И дориторическое эпическое, гомеровское слово, которое как бы льнет к вещам и с редкостной наглядностью и вещественностью восстанавливает их облик, не знает еще такой цели «прямого» и «простого» последовательного рассказа.
И еще одно, связанное с сказанным, важнейшее обстоятельство. Гомеровский эпос немыслим вне стиха и определенного метра. Напротив, и риторическая теория иногда полагала, что всякое содержание можно излагать безразлично стихами или прозой (хотя в фактической истории словесности подобного безразличия почти никогда не было!).
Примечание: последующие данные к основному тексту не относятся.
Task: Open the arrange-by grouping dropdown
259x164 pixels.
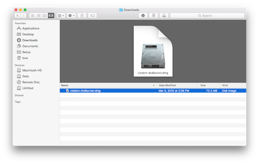Action: click(61, 16)
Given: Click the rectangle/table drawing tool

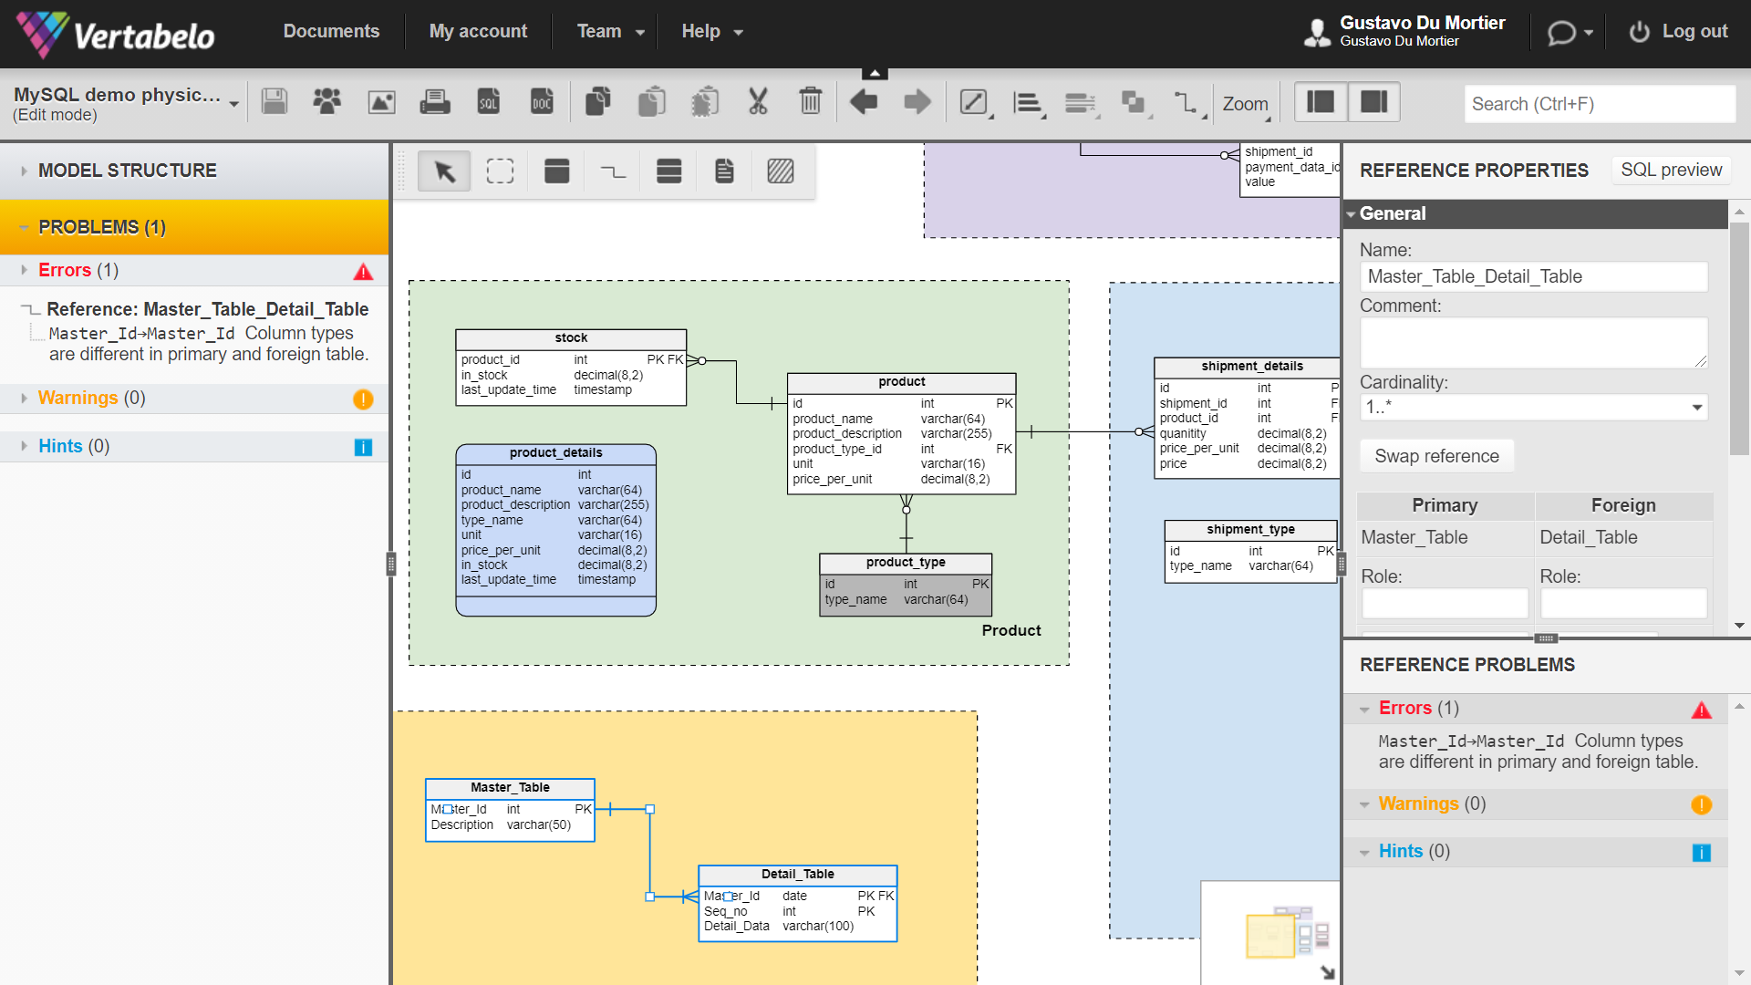Looking at the screenshot, I should 557,170.
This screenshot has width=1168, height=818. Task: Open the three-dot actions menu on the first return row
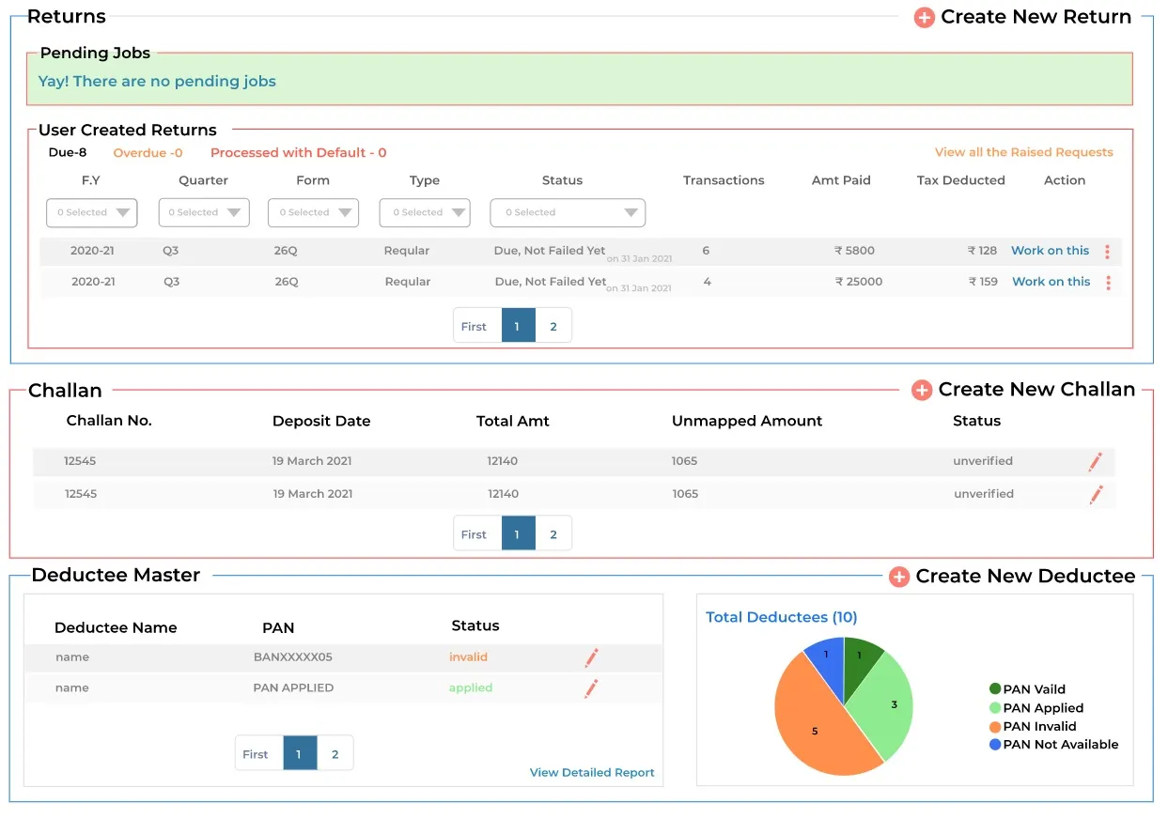click(1107, 251)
Наконец, когда в XVI–XVII вв. возникает современный, новоевропейский роман, он возникает как роман прозаический и, как такой прозаический жанр, подспудно и чаще всего незаметно для теоретиков риторики противоречит риторической системе. Он противоречит тем, что утверждает прозаическое слово, которое не противоположно стиху. Оно мыслимо только как прозаическое, настолько, что романная проза может позволить себе включить внутрь жанра и любой стихотворный фрагмент, и целое стихотворное произведение (как раздел), и может даже, в виде смелого и исключительного эксперимента, заменить стихом свою прозу.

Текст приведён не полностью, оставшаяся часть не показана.